Para pemuda progresif ini merumuskan musuh bersama dalam beberapa poin tuntutan berikut (EKORA NTT, 2019).

Pertama, melawan kapitalisme neoliberal dalam segala wajahnya yang memiskinkan, mengalienasi, menggerus ruang hidup rakyat kecil, menurunkan kualitas hidup masyarakat, menutup akses kepada pendidikan yang layak, kesehatan, dan kemakmuran bersama.

Kedua, melawan gerakan arus balik menuju Orde Baru yang tampak dalam politik oligarki yang menguntungkan segelintir elite baik di Jakarta maupun di tingkat lokal. Mahasiswa STFK Ledalero juga menolak kembali ke Orde Baru, menolak pembiaran kasus pelanggaran HAM berat di masa lalu, dan pemeliharaan terhadap penjahat HAM.

Ketiga, menolak korupsi dalam segala bentuknya dan pelemahan lembaga antikorupsi (KPK).

Keempat, menolak penindasan terhadap kelas pekerja dan ketimpangan penguasaan lahan serta menuntut kenaikan upah buruh toko dan buruh-buruh lainnya.
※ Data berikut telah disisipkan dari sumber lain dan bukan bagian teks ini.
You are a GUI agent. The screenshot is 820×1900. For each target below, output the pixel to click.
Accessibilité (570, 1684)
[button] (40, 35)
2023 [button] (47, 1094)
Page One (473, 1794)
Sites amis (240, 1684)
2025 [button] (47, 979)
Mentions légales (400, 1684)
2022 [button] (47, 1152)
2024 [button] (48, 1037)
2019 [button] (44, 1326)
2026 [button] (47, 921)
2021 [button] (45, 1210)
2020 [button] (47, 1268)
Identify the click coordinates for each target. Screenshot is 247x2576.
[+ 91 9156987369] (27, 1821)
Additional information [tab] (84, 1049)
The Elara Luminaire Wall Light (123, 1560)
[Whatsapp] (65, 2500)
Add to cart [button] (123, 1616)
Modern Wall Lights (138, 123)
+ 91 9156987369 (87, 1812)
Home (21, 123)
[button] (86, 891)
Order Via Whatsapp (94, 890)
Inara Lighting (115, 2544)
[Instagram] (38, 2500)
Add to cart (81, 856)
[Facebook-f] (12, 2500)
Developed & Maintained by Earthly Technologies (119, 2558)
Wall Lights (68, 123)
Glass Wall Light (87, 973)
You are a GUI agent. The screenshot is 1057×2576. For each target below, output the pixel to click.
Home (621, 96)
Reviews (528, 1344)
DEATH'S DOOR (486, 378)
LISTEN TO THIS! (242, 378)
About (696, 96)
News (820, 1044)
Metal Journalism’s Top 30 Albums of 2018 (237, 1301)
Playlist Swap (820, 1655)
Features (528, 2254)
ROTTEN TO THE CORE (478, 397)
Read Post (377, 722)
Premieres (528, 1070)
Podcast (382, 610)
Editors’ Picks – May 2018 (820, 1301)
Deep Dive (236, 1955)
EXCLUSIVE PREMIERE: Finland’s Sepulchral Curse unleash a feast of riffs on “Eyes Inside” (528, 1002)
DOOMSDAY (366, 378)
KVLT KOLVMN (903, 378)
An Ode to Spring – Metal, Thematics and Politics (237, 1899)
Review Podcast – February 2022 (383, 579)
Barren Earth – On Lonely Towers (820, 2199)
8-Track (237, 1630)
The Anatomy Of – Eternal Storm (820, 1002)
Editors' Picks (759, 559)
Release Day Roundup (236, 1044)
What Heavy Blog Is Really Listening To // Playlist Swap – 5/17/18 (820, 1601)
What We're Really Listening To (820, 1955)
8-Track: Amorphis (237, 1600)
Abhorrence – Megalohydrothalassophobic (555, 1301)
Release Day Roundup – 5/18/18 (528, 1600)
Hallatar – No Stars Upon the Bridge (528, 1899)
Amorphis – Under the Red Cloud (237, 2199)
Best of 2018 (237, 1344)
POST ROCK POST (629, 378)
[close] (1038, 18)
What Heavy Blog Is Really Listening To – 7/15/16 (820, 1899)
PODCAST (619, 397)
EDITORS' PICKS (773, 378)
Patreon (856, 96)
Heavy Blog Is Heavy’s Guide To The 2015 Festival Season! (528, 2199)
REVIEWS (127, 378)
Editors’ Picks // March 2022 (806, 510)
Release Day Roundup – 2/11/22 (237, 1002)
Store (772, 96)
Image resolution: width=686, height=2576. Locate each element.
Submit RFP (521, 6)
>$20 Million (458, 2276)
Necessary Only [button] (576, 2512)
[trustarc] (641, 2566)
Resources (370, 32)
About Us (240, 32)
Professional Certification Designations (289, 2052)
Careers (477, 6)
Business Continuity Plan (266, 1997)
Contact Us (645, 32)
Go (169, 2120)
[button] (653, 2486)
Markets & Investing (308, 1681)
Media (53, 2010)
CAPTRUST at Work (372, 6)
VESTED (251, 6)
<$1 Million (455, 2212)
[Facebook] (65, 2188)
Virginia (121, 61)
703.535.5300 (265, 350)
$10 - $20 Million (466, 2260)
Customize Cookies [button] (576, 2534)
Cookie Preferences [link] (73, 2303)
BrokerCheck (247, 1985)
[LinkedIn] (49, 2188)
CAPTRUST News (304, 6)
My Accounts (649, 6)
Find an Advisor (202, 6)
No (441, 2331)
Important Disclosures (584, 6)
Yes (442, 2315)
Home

Kelima, menuntut penyelesaian kasus pembakaran hutan yang mengorbankan hajat hidup masyarakat miskin.

Ditempatkannya kapitalisme neoliberal sebagai poin pertama tuntutan menunjukkan, gerakan pemuda paham bahwa musuh utama mereka adalah tersentralisasi, terkonsentrasi, dan terakumulasinya kapital di tangan segelintir pemilik alat-alat produksi dengan tujuan meraup profit dalam ekonomi pasar sembari mengorbankan kelas pekerja melalui praktik privatisasi, deregulasi, pasar bebas, dan liberalisasi ekonomi.

Persoalan-persoalan lainnya seperti oligarki, korupsi, pelanggaran HAM, penindasan kelas pekerja, perampasan tanah, ketimpangan penguasaan lahan, dan pembakaran hutan merupakan turunan dari kapitalisme sebagai persoalan sekaligus musuh utama gerakan pemuda.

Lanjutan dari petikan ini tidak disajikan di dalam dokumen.